### Problem details
Where does the word "computer" appear in the entries below? Copy each line that holds it.
+++ Record excerpts
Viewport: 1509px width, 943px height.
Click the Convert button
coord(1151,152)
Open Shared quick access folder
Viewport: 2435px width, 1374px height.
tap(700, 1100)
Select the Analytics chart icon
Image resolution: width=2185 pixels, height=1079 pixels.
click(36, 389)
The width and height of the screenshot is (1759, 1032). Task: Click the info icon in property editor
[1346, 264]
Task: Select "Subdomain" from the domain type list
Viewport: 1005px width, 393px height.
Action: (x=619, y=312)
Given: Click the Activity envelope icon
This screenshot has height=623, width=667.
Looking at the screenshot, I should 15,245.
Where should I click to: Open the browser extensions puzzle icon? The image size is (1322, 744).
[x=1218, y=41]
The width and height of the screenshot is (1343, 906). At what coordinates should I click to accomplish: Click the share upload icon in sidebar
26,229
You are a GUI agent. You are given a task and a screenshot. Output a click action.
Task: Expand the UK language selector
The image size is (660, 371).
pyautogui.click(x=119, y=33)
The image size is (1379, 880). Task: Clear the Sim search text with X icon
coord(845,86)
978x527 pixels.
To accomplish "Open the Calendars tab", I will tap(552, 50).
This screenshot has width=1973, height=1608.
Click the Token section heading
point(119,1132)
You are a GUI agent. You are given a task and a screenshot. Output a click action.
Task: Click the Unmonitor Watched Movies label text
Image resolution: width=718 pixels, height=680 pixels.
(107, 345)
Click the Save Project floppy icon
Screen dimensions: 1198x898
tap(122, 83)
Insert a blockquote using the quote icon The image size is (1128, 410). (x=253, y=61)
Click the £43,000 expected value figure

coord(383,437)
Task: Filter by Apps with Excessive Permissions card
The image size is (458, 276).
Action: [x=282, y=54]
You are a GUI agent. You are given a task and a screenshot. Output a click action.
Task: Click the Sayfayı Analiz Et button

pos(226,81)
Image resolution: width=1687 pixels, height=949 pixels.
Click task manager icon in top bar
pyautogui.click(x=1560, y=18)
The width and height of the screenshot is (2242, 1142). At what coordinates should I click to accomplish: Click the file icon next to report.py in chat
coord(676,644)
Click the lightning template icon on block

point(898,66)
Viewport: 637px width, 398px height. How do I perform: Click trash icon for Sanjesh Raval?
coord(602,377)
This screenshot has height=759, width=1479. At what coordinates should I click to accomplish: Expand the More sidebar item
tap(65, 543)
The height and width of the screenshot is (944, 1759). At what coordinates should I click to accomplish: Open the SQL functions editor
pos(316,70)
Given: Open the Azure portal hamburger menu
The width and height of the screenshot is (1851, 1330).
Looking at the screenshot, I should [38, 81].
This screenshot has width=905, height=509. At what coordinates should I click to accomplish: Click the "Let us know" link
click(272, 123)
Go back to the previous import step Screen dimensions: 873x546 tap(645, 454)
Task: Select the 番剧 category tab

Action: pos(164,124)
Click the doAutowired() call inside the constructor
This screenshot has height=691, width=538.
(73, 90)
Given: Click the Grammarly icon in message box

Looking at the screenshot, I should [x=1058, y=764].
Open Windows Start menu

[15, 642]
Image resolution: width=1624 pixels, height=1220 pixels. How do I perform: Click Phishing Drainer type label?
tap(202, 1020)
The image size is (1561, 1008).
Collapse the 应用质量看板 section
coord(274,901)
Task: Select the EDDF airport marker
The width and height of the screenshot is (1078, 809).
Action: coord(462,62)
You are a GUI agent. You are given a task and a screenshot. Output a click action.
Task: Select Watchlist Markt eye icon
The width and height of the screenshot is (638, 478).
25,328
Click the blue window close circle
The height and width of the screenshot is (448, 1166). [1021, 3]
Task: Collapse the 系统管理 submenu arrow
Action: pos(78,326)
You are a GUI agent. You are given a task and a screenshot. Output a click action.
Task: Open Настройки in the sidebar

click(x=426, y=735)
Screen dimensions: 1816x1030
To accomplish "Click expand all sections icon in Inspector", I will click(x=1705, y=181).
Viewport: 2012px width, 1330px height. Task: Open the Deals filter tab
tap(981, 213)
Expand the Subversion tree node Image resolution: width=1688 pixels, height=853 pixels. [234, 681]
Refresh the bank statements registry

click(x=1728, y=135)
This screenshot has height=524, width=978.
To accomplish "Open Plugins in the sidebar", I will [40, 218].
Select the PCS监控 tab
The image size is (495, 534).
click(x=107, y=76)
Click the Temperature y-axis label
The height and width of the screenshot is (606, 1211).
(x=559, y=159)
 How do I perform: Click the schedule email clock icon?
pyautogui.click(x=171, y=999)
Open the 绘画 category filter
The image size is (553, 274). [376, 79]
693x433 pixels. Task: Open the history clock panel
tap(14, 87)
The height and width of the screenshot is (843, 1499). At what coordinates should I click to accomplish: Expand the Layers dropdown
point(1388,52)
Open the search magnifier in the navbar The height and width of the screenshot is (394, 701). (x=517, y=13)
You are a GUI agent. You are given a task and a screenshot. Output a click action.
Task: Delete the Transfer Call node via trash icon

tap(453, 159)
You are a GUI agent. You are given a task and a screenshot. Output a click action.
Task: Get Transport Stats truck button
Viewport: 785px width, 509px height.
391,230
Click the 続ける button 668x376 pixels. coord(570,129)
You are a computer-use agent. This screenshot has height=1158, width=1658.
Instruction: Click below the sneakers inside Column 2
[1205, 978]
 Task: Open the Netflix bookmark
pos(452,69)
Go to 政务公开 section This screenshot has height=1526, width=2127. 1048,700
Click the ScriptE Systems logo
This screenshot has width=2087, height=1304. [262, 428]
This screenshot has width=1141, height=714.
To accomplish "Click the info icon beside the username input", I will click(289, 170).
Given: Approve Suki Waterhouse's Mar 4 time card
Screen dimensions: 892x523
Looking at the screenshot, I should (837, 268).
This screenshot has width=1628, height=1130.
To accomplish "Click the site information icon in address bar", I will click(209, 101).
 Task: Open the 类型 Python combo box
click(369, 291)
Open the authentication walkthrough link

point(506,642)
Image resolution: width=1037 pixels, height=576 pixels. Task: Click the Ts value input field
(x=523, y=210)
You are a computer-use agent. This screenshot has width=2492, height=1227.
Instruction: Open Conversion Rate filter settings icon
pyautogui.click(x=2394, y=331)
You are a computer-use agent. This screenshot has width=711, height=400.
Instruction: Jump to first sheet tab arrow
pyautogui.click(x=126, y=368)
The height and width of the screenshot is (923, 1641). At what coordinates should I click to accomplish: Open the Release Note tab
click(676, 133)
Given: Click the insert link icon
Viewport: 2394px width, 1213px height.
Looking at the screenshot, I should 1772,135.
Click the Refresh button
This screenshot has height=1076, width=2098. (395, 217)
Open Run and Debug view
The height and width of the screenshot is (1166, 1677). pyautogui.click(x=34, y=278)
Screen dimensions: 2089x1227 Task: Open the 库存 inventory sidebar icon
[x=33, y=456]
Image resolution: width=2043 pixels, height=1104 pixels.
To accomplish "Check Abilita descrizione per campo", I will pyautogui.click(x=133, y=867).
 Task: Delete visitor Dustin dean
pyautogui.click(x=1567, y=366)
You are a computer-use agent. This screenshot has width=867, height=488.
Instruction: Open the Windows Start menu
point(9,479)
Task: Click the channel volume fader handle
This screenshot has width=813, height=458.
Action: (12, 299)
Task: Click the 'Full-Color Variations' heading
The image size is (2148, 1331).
++++++
### Solved problem
You are a computer-use agent. This screenshot has height=1158, width=1658.
You are a computer-use agent. This screenshot has width=2492, height=1227.
You are a computer-use agent. This screenshot has width=711, height=400.
You are a computer-use agent. This screenshot has width=867, height=488.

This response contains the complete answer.